Fitness experts and physiologists alike are writing a eulogy for the traditional crunch, once a mainstay ab exercise. Alternatives such as the plank exercise are stationary, keeping your body stable and eliminating the back pain issues associated with a traditional crunch. As experts shift to these more holistic ab workouts, variations of the standard plank have been developed that can push your workout to new heights.

Building Strength

Stationary exercises like the plank build muscle that prepares you for real-world strength tests such as lifting, hauling, pulling or dragging. Unlike a sit-up, a plank engages multiple muscle groups, including your rhomboids and trapezius in your upper back, your transverse abdominis, your rectus abdominis — the six-pack of muscles in your abs — your obliques and even the abductors in your upper thigh.

The Basic Plank

The plank is a deceptively simple exercise. Start by lying flat on your stomach, with your palms down and at your side. Then, press upward in the same motion as a pushup, bringing your hips and torso off the floor. Make sure your legs, back and shoulders in a straight line. Hold this position for one full minute, or as long as you can manage without shaking or collapsing. The plank pose engages your core, and the longer you can hold the pose, the better the workout.

The Basic Plank
The Basic Plank (Image: iprogressman/iStock/Getty Images)

For even greater strength-building potential, try a plank variation that expands on the basic move and push your abdominals to the limit. Like the plank, these moves are usually stationary and focus on a held position. Variations help to engage different muscles in your core.

The Side Plank

The Side Plank
The Side Plank (Image: Wavebreakmedia Ltd/Wavebreak Media/Getty Images)

The side plank better engages your obliques, or side muscles, for an even more intense pose than the traditional plank. To perform a side plank, start in the plank position, and then rotate your body so that you're resting on one side of your feet. Keep one arm on the ground, either resting on your elbow or on a flat palm with your arm straight. Point your other arm straight into the air, and keep your hips, back, and shoulders aligned as straight as you can. Hold this pose for a full minute, or as long as possible without shaking or collapsing.

The Bird Dog

The Bird Dog
The Bird Dog (Image: undrey/iStock/Getty Images)

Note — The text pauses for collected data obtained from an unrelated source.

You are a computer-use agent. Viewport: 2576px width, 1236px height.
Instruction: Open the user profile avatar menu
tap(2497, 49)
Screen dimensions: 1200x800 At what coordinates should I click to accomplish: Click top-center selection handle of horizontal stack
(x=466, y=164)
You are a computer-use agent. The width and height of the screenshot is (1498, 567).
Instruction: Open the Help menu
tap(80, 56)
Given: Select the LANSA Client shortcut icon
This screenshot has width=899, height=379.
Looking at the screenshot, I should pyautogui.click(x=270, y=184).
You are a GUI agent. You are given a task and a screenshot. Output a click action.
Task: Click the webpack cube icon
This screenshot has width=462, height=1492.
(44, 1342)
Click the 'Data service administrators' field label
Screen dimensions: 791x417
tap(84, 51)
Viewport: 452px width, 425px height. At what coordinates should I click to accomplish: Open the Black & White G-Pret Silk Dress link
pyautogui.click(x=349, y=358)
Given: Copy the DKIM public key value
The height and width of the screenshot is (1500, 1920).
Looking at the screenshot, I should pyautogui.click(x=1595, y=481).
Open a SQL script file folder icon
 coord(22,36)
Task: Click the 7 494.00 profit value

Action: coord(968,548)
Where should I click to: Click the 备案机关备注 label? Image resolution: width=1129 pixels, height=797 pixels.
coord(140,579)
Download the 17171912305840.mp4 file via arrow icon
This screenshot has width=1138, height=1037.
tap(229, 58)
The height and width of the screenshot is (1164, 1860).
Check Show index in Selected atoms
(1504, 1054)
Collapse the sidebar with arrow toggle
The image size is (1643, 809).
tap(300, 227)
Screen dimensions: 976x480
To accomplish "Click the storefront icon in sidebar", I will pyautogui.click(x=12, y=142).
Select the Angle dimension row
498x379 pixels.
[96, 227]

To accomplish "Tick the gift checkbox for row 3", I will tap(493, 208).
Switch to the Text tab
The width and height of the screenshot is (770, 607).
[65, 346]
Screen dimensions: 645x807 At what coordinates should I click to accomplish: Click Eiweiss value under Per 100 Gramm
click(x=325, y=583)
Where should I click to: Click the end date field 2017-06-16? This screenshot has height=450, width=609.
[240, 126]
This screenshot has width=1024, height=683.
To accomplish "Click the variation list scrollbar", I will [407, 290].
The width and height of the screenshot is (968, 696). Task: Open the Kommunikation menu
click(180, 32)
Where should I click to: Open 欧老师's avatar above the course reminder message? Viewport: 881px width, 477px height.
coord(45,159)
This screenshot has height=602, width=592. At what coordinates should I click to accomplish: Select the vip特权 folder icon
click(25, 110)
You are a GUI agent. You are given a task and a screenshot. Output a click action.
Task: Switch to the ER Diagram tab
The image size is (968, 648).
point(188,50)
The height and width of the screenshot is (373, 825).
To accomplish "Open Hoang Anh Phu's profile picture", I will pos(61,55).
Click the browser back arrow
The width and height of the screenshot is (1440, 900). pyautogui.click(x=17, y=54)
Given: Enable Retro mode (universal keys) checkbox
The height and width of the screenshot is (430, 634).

The bird dog helps develop your balance and your core. It challenges you to lift your arms and legs, alternately, for the duration of the exercise. Start in the plank position, and lower your knees to the ground. Then, alternately lift one arm and the opposite leg for five seconds. Bring them slowly back to the starting position, and then repeat with the opposite arm and leg. Repeat this for up to one minute, or as long as you can without shaking or collapsing.

Tip

For even better results, you can string multiple variations of the plank together into a workout routine, keeping your muscles engaged in new ways over the course of your workout session.

Warning

Over-exercising or attempting challenging positions beyond your comfort level can result in painful abdominal injuries. Always consult your physician or a physiotherapist if you think you've sustained an injury while exercising, and build plenty of rest and recovery time into your workout routine.